*SUPPLIED PASSAGE*:
▬▬▬▬▬▬
# overhead microwave



## lexmarks567 (Aug 13, 2006)

Im im the market for a new microwave as mines acting up.So I was thinking about putting in a Overhead microwave.How hard would this be.Do they need to be vented outside.Is this a DIY.I was thinking of putting it over my gas stove.Is this possible.


----------



## ace_coffee (Oct 26, 2006)

When you buy an overhead micro, they come with a wall mounting bracket. You'll need a power outlet to plug into. If you have a gas stove liek you say, do you also have a vent above your stove? If so, the micro you buy will relpace this and you'll use the vent duct work to attach to the micro. It's pretty easy if you have th event already in place. 

If no vent, I'd ask a professional. It might be code that you need a vent.


----------



## lexmarks567 (Aug 13, 2006)

there is no hood vent. heres the model I was thinking of getting.microwaves seem to vent towards the front of the unit

http://www.amazon.com/Panasonic-NN-..._37/105-7370311-3891651?ie=UTF8&s=home-garden


----------



## JohnWill (Oct 19, 2002)

You don't need an outside vent for the unit if you don't currently have one. I installed one for my daughter, they had the "do nothing" hood. The hardest part was getting a line from the circuit panel to the microwave, they live in a condo, and it's TIGHT!


----------



## hewee (Oct 26, 2001)

Some overhead ones are more easy to install then others. But you may want to move the stove still but if you get some help then you may be able to install it without moving the stove.
The more easy ones you have the backplate and then you install the case or just the frame and screw/bolt it to the wall and upper cabinet and then you slide the microwave into it and lock it down. 
It may not tell you but I would add wood block to the underside of the cabinet so it is flush with the cabinet front that has a lip that comes down below then botton of the cabinet so it will be more easy to level the micro when you screw it up to the cabinet. 
See here for more on the microwave http://www2.panasonic.com/webapp/wc...rogram=11002&cachePartner=7000000000000005702
Operating Instructions are there too so your get lots of info.

But look at this here image and the wall is black, cabinet is red, front of cabinet is blue and the blocking is yellow. Adding the blocking makes it better and a 1x4 on each side is all you should need. You can use sheetrock screws. but make sure you do not go tru the cabinet bottom. Then your drill the holes tru the blocking and the cabinet bottom for the bolts.


----------



## lexmarks567 (Aug 13, 2006)

now I have drywall so I will need to either use drywall ancers of find a stude to screw it in right ? If I get it and It can't be installed can it be used as a counter top microwave. If you need a picture of the wall and stove I can do that if it would help


----------



## JohnWill (Oct 19, 2002)
▬▬▬▬▬▬
*STORED RECORDS*:
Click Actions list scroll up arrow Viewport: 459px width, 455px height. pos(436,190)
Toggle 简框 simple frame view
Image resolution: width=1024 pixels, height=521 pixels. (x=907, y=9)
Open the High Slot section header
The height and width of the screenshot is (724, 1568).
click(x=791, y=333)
▬▬▬▬▬▬
*COMPLETE THE FOLLOWING*:
[A] Output the part of the microwave thread that begins at the words "The more easy" and stops after "lots of info.".
[B] Rewrite all of the rows with "scroll up arrow" switched to "scroll down arrow", keeping everything else the same.
The rows have nothing to do with the microwave thread.

*ANSWERS BELOW*:
[A]
The more easy ones you have the backplate and then you install the case or just the frame and screw/bolt it to the wall and upper cabinet and then you slide the microwave into it and lock it down. 
It may not tell you but I would add wood block to the underside of the cabinet so it is flush with the cabinet front that has a lip that comes down below then botton of the cabinet so it will be more easy to level the micro when you screw it up to the cabinet. 
See here for more on the microwave http://www2.panasonic.com/webapp/wc...rogram=11002&cachePartner=7000000000000005702
Operating Instructions are there too so your get lots of info.

[B]
Click Actions list scroll down arrow Viewport: 459px width, 455px height. pos(436,190)
Toggle 简框 simple frame view
Image resolution: width=1024 pixels, height=521 pixels. (x=907, y=9)
Open the High Slot section header
The height and width of the screenshot is (724, 1568).
click(x=791, y=333)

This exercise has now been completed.